Algae grows in biofuels sector

Five years ago, Harrison Dillon was looking to fund a startup using genetically engineered algae to produce biofuel, but the investors he pitched were baffled.

“The energy VCs were fascinated, but they said: ‘We don’t do biotech,’” recalls Dillon, co-founder and CTO of Solazyme Inc. “Because we were before our time, the traditional biotech VCs didn’t know what to do with us, either.”

Today, it’s a different story. Dillon says he now gets unsolicited calls from new investment funds every week, asking if the company is seeking funding.

Solazyme, a South San Francisco-based developer of microbial processes to produce oil from plant material, is not actively raising capital at the moment. The company has raised about $20 million in grants, equity and debt financing, including a $9 million infusion last year from Harris & Harris and Roda Group.

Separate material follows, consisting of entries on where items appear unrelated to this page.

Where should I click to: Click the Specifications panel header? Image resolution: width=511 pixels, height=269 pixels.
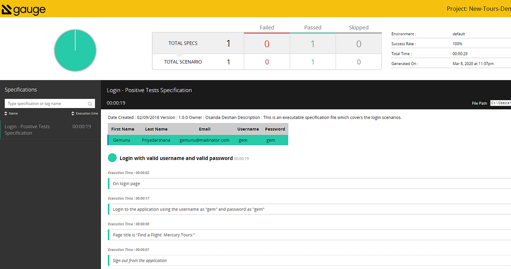coord(20,89)
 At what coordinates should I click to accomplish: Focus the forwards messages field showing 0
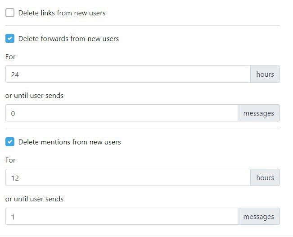[122, 113]
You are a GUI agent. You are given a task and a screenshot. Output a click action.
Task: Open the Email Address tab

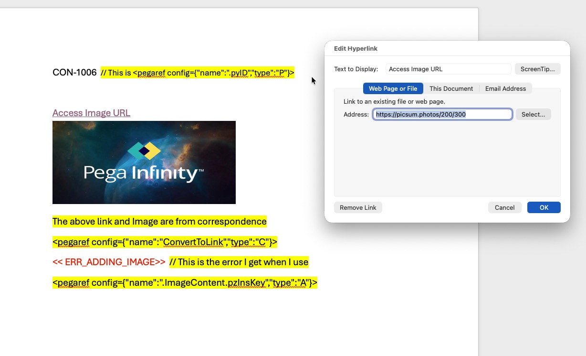(x=505, y=88)
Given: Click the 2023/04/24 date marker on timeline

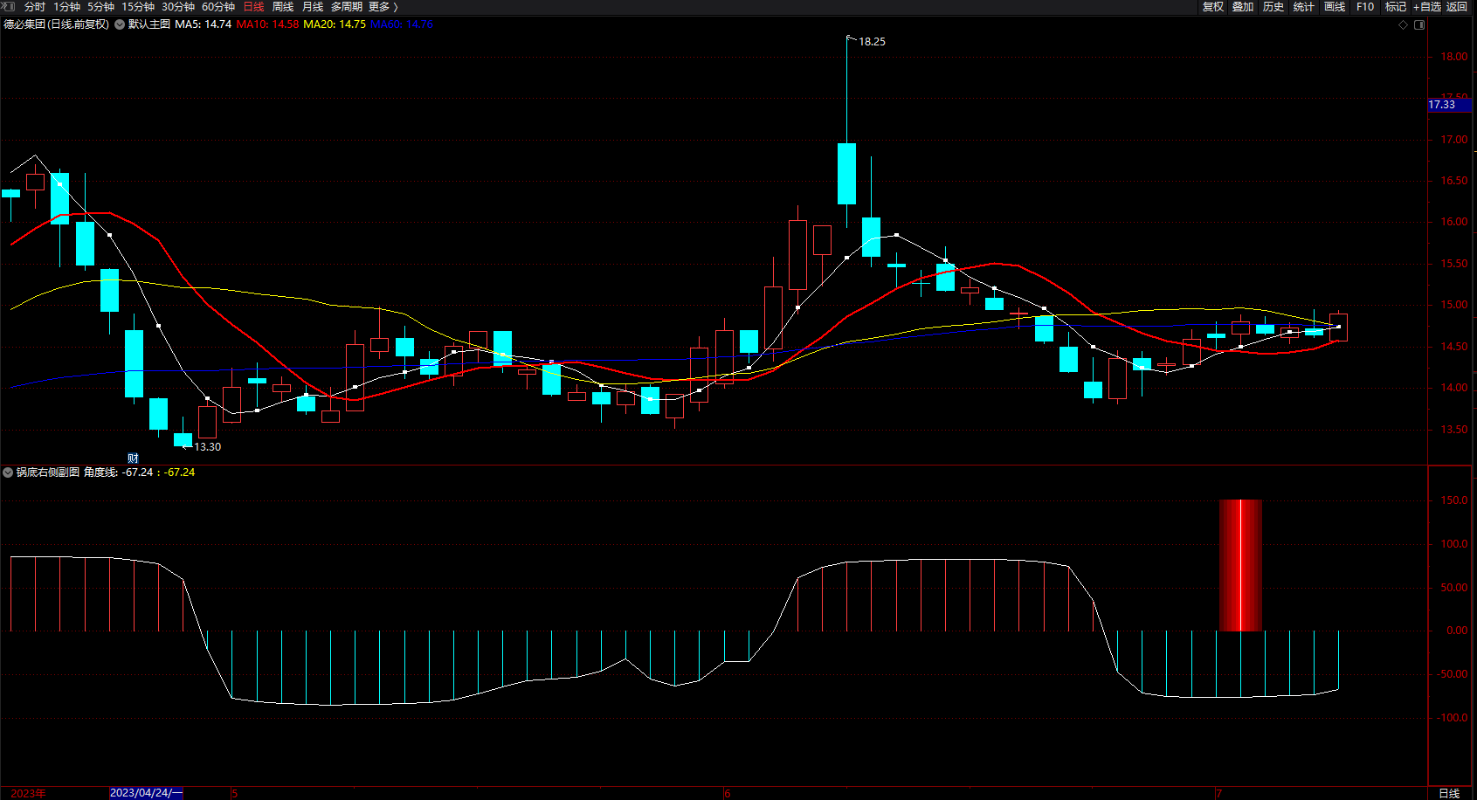Looking at the screenshot, I should coord(146,793).
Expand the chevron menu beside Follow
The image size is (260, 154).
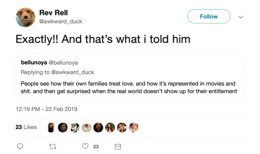[241, 17]
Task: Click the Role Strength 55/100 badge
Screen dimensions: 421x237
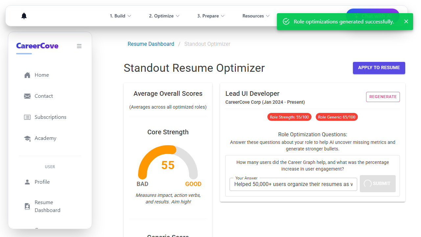Action: click(289, 117)
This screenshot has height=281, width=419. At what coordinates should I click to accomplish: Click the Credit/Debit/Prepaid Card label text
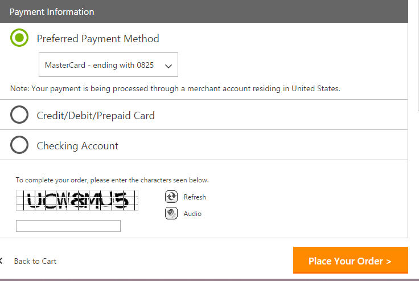click(x=96, y=116)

The change in investors’ attitude shouldn’t come as a shocker considering VCs have a newfound fascination with all things cleantech. Biofuel today is big business. And companies using algae to produce biodiesel and ethanol fuel are attracting venture capitalists like green blooms to a pond surface.

Over the past year, venture funds have invested in at least five companies developing technologies that utilize algae to convert feedstocks to fuel. Other venture-backed companies are looking at algae-based processes as one of several methods to produce fuel. Venture investors, meanwhile, are eagerly scouting new deals.

“We are extremely hot on all kinds of algae-based biofuels,” says Wal van Lierop, CEO of Chrysalix Energy. He says that in best case scenarios “the energy content in algae-based biofuels is a few hundred times larger than in corn-based ethanol.”

Partners at Vancouver, British Columbia-based venture fund Chrysalix have several algae-related startups under due diligence, although the firm has not yet made an investment in the space.

Other VCs and angels have ventured substantial sums. In addition to Solazyme, three other companies with algae featuring prominently in their biofuel business models have raised rounds in the last year: GreenFuel Technologies, BioFuelBox and LiveFuels.

GreenFuel Technologies, based in Cambridge, Mass., develops algae bioreactor systems that can convert the carbon dioxide in smokestack gases into biofuels. The company has raised $24 million to date, including a $6 million round in September by Draper Fisher Jurvetson (DFJ), Polaris Venture Partners and Access Venture Partners.

San Jose, Calif.-based BioFuelBox raised $9.5 million from DFJ and Element Partners (formerly DFJ Element) in October. The company develops technology for producing biodiesel from feedstocks including algae.

LiveFuels closed on $10 million in May 2007 in a Series A led by David Gelbaum of the Quercus Trust, which has made donations to environmental groups such as the Sierra Club. LiveFuels is the result of an alliance between U.S. labs and scientists dedicated to transforming algae into biocrude by 2010. The effort is led by Sandia National Laboratories.

Other biofuel producers are looking at algae as one of several production methods. Venture-backed Imperium Renewables says that it has produced algal-based biodiesel in its Seattle R&D facility and conducts ongoing testing and research of algal oil from a variety of providers. The company is participating in a biofuels competition, sponsored by the Defense Advanced Research Projects Agency, which is aimed at producing military grade jet fuel for less than $3 a gallon using algae oil as feedstock.

Conceivably, algae farms could produce 10,000 to 15,000 gallons of fuel per acre, says Michael Weaver, CEO of Bionavitas, a startup developing technology for high volume production of micro-algae. (An acre of corn, by contrast, typically yields fewer than 400 gallons.)

Weaver says self-shading is the fundamental reason today’s production methods aren’t producing higher volumes of algae, which uses light energy to create biomass. As algae blooms, it becomes self-shading and light can only penetrate a few centimeters deep.

Recent funding recipients predict that much higher volume, lower cost production methods will be viable in a few years. LiveFuels’ stated goal is to produce biocrude for less than $60 a barrel by 2010.

Solazyme’s Dillon also says he expects that within two or three years the company will be able produce fuel that is cost-competitive with oil. Weaver predicts it will take at least five years before consumers see massive volumes of biofuels produced from algae. He’s shooting for yields of up to 4,000 gallons per acre over the next few years.